(EXERCISE REQUIREMENTS):
Your answer should repeat exactly the lines from the one holding "At what coordinates" through the end of the data, and it should contain no pictures.

Dataset entries:
────────────────────

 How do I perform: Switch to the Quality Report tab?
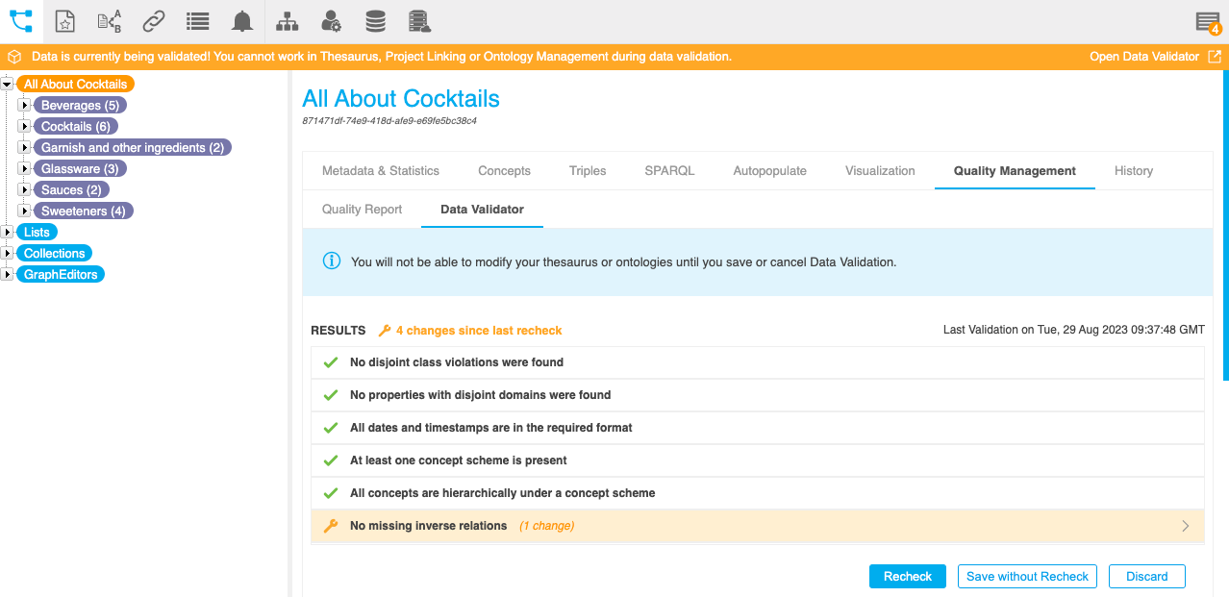tap(361, 209)
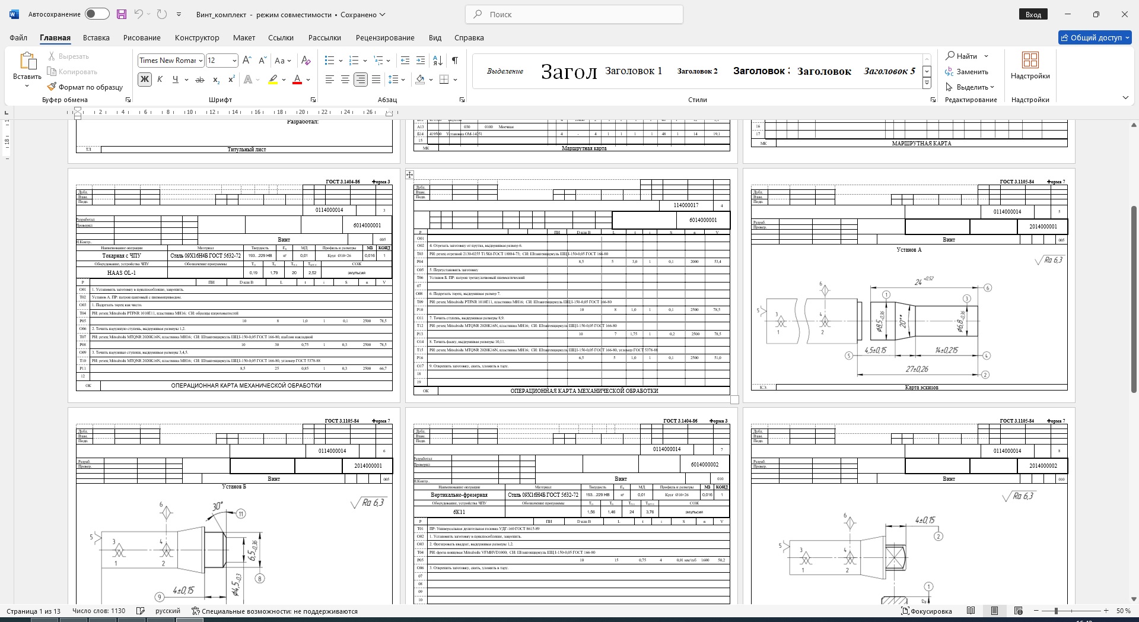1139x622 pixels.
Task: Toggle align right paragraph button
Action: [360, 80]
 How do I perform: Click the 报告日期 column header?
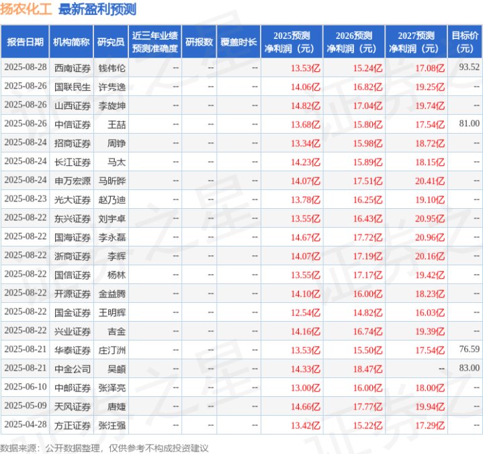tap(25, 42)
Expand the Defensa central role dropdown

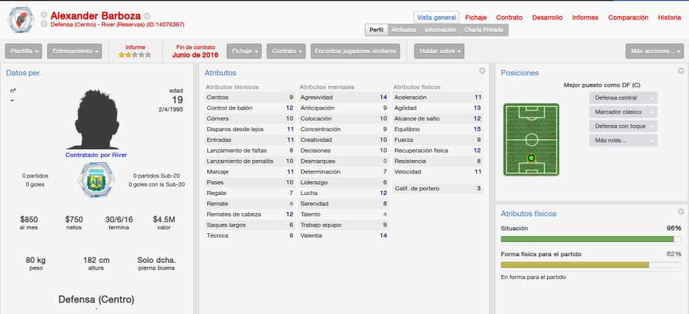point(623,98)
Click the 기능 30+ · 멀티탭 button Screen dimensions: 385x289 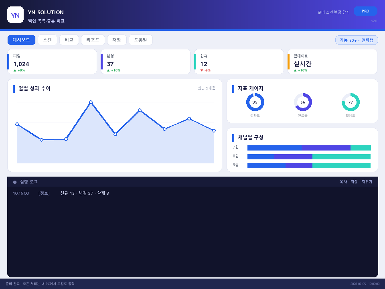(x=357, y=40)
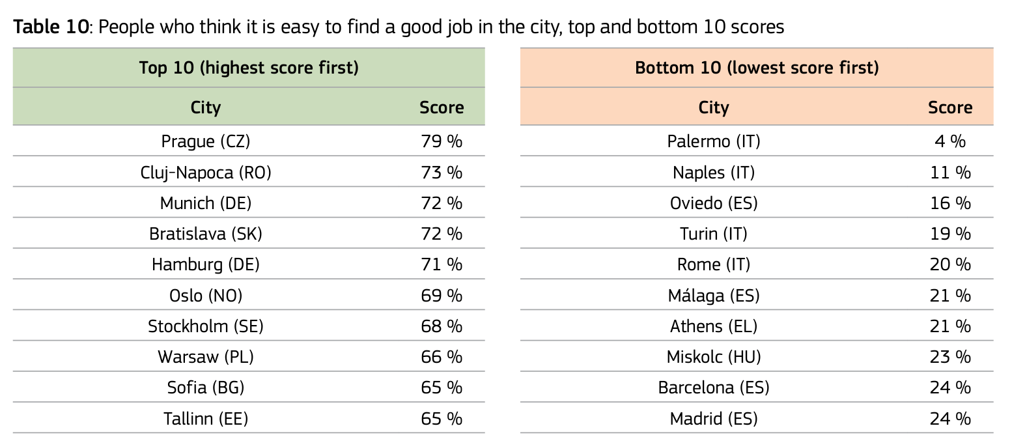The width and height of the screenshot is (1025, 439).
Task: Click the 4 % score value
Action: point(950,141)
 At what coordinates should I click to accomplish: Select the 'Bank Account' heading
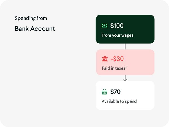(35, 29)
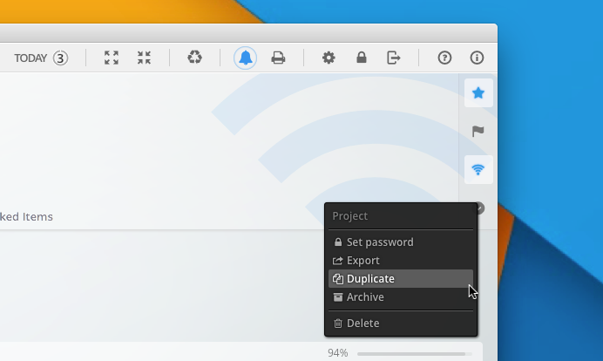Expand all items using the expand arrows icon
Image resolution: width=603 pixels, height=361 pixels.
112,58
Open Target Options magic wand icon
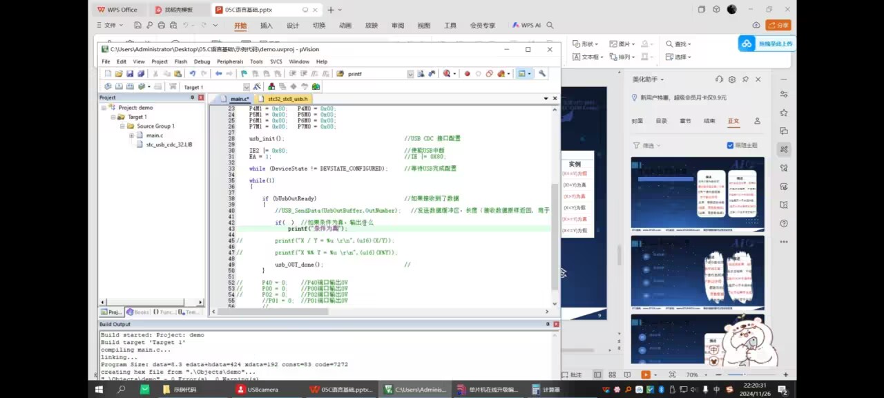Screen dimensions: 884x398 tap(257, 87)
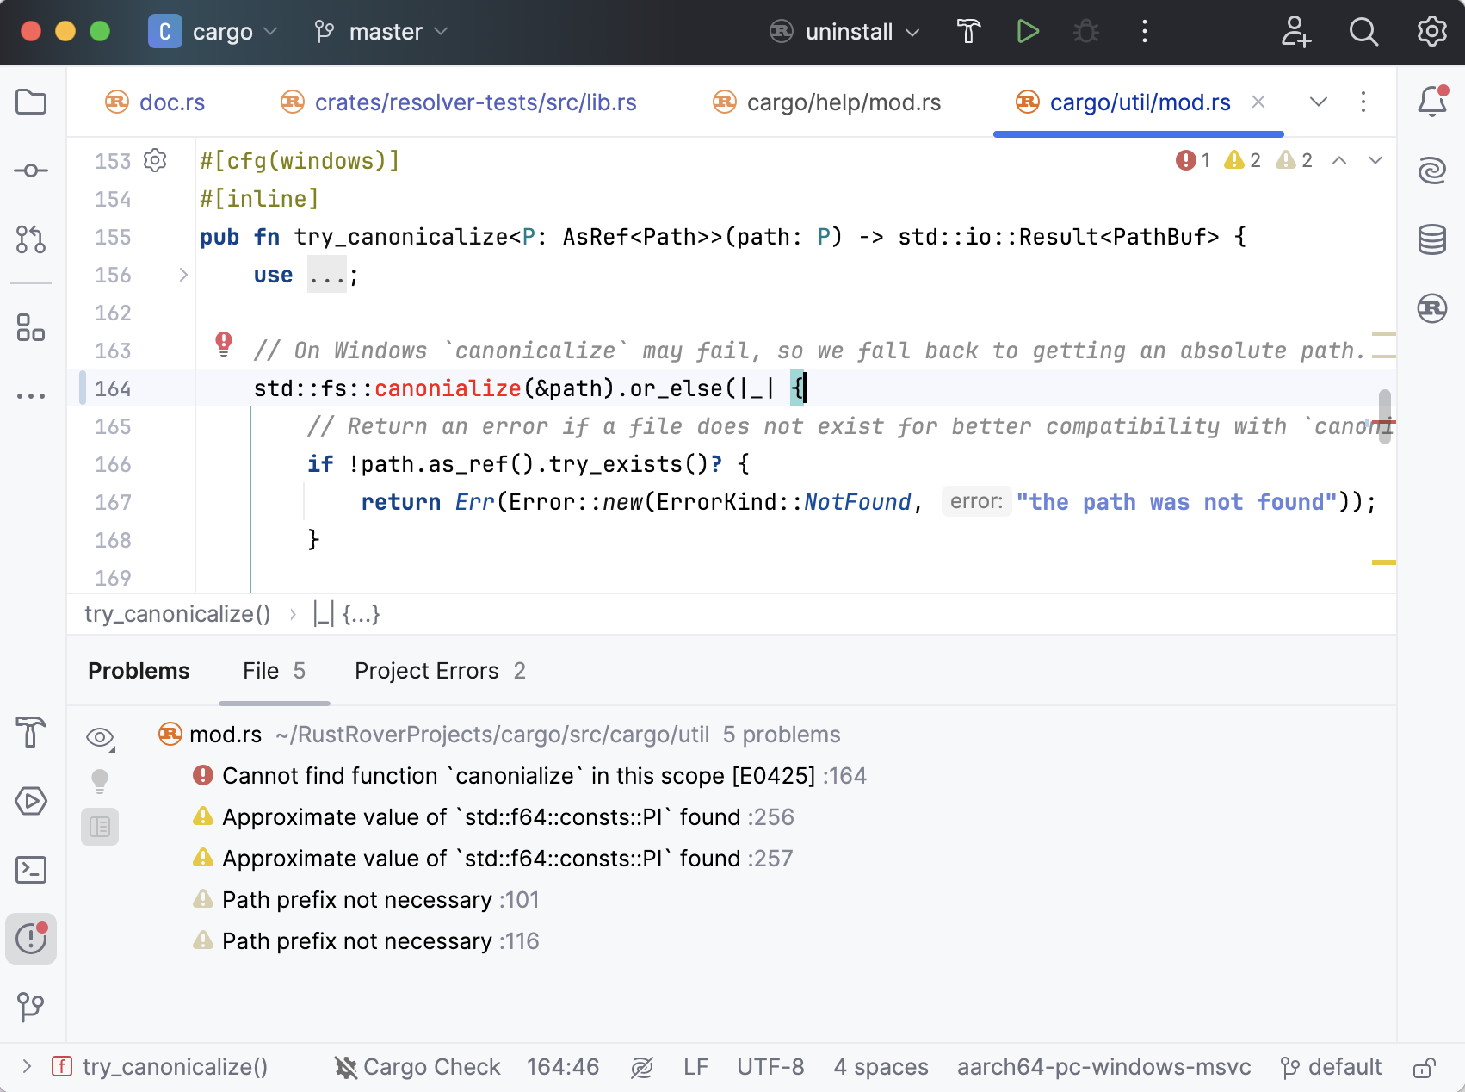The width and height of the screenshot is (1465, 1092).
Task: Click the Cargo Check status bar widget
Action: point(417,1067)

────────────────────

(OUTPUT OF THE TASK):
 At what coordinates should I click to accomplish: Select the 'Bank Account' heading
(35, 29)
Expand all items using the expand arrows icon
Image resolution: width=603 pixels, height=361 pixels.
112,58
Open Target Options magic wand icon
Screen dimensions: 884x398 tap(257, 87)
The width and height of the screenshot is (1465, 1092).
Task: Click the Cargo Check status bar widget
Action: point(417,1067)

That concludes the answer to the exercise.